■ Goal of the exercise:
Search the material for the word "computer" and copy every line in which it occurs.
Start of Block
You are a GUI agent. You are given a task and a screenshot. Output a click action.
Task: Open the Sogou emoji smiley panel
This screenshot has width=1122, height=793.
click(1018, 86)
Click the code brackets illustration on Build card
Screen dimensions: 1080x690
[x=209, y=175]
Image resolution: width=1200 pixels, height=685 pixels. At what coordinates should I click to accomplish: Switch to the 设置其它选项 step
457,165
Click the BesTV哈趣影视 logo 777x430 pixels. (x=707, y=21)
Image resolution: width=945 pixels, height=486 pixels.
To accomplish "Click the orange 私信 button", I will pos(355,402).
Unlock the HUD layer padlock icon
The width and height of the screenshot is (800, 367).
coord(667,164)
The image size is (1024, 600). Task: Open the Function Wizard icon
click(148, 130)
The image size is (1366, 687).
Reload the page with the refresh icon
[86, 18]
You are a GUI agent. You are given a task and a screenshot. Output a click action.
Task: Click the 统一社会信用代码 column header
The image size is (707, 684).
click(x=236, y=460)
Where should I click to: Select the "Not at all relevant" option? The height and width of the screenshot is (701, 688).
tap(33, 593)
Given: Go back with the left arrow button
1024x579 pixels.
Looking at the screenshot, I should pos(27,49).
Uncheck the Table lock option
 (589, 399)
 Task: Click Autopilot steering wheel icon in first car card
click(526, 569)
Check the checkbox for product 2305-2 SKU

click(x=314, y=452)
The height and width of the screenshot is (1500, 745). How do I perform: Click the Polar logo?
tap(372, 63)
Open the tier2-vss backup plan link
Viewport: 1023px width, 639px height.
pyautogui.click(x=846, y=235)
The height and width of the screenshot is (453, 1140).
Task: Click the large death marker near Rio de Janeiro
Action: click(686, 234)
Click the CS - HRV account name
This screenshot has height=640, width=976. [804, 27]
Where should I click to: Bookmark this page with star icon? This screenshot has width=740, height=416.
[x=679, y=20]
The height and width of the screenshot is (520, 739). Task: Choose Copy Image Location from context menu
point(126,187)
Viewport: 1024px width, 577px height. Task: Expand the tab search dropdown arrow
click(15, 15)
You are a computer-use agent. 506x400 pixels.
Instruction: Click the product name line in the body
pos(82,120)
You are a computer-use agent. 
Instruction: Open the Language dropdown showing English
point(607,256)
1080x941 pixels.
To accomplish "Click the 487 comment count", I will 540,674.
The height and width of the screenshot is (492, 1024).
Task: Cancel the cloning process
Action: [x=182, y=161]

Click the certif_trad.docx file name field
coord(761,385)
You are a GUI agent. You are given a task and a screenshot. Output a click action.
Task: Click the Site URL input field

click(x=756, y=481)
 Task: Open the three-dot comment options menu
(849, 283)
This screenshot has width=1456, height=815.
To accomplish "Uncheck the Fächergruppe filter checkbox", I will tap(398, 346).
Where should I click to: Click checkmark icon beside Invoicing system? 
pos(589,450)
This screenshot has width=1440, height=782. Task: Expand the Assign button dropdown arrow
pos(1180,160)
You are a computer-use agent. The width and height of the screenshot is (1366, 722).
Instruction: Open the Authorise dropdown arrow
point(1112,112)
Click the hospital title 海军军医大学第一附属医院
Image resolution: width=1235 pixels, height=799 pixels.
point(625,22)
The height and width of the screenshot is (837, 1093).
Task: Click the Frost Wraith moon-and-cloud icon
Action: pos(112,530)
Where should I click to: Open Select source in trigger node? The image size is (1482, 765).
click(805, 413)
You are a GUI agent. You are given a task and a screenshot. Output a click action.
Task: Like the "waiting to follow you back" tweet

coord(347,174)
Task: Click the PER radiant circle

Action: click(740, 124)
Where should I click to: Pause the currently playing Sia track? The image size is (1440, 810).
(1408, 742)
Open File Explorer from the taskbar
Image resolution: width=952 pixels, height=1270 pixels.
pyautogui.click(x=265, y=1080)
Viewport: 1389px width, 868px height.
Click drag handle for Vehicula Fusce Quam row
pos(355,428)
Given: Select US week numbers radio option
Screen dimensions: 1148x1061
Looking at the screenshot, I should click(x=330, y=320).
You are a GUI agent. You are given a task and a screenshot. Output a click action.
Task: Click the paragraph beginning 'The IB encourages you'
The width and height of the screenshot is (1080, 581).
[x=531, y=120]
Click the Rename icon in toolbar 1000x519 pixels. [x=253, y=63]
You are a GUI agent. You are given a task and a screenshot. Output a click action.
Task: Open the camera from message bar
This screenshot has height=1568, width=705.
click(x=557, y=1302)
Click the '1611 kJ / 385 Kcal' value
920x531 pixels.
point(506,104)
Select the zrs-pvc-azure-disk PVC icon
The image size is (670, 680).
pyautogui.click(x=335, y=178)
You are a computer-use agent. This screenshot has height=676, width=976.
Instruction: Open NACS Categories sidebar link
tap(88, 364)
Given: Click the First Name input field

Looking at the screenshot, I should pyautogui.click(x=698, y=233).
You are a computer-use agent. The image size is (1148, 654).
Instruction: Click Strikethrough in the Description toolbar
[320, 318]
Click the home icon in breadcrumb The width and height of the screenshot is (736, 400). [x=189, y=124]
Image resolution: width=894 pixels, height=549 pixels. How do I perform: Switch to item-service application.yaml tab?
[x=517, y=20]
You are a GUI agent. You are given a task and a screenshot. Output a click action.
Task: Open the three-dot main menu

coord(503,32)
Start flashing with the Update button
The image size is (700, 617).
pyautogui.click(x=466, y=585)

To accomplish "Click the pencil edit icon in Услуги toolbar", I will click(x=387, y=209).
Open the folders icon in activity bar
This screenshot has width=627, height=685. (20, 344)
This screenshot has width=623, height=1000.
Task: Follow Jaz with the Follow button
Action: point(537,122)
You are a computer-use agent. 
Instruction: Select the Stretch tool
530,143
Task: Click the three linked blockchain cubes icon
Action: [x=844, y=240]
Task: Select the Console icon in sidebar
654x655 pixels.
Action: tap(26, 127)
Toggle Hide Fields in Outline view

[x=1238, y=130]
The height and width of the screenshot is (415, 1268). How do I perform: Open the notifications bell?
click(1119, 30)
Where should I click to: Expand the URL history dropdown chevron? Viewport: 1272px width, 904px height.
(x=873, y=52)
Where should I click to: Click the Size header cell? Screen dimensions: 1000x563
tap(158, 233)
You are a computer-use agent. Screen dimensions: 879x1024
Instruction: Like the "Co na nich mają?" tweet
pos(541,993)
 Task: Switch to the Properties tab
End of Block
■ Solution:
You are a computer-use agent. 506x400 pixels.
You are a computer-use agent. 
You are a computer-use agent. The width and height of the screenshot is (1366, 722).
You are a computer-use agent. This screenshot has height=676, width=976.
You are a computer-use agent. The image size is (1148, 654).
You are a computer-use agent. 
You are a computer-use agent. Screen dimensions: 879x1024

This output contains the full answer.